▶ **Entries supplied**
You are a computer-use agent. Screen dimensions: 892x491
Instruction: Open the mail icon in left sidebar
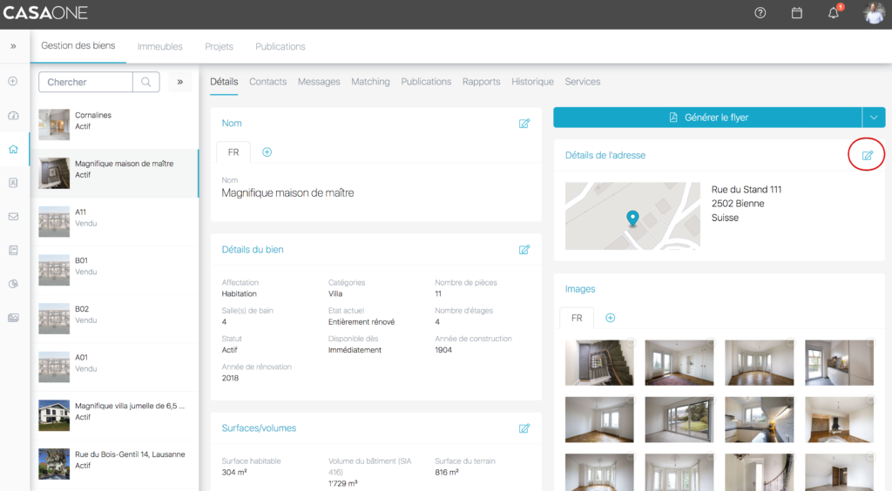pyautogui.click(x=13, y=217)
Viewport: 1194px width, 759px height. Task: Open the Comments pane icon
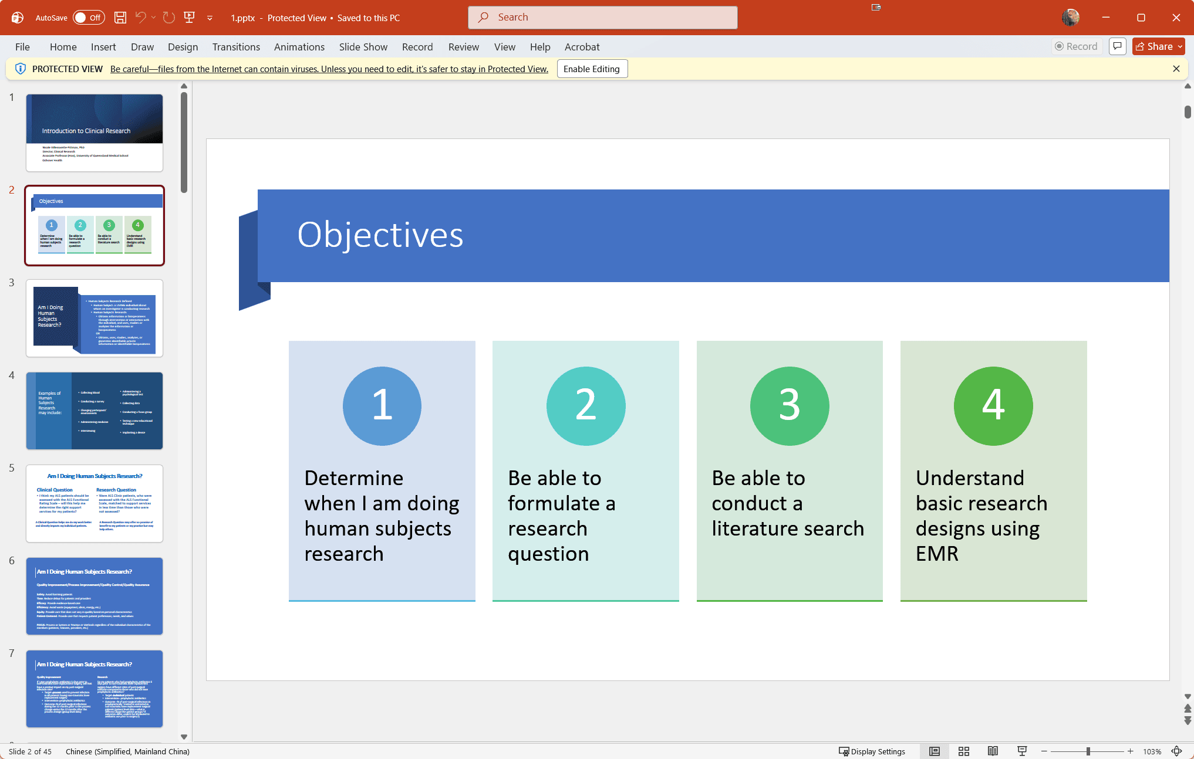[1117, 46]
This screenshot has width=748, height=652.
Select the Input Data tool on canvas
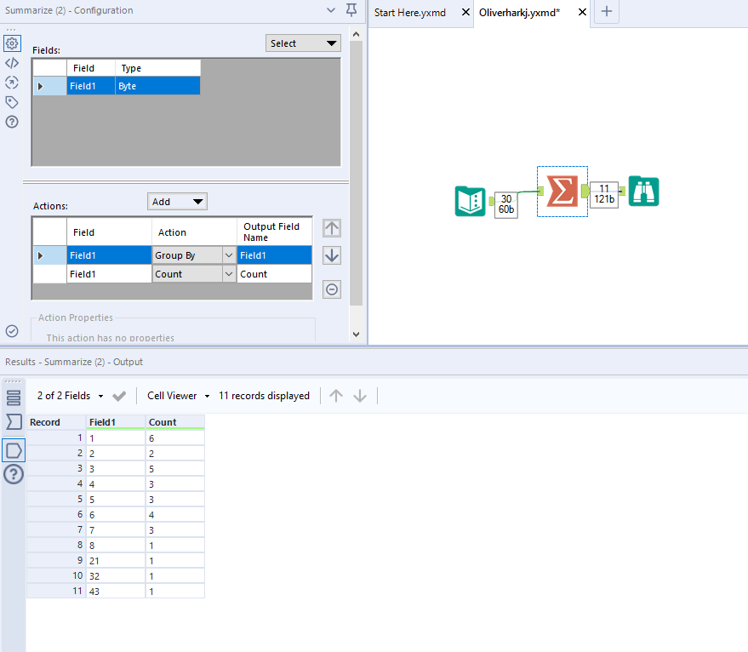(470, 202)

▶ **Work instructions**
Write out the material word for word, from the line containing "Viewport: 1194px width, 759px" through the end of the material, and omit the pictures.

▶ **Response to this task**
Viewport: 1194px width, 759px height. Task: Open the Comments pane icon
[1117, 46]
This screenshot has width=748, height=652.
Select the Input Data tool on canvas
(470, 202)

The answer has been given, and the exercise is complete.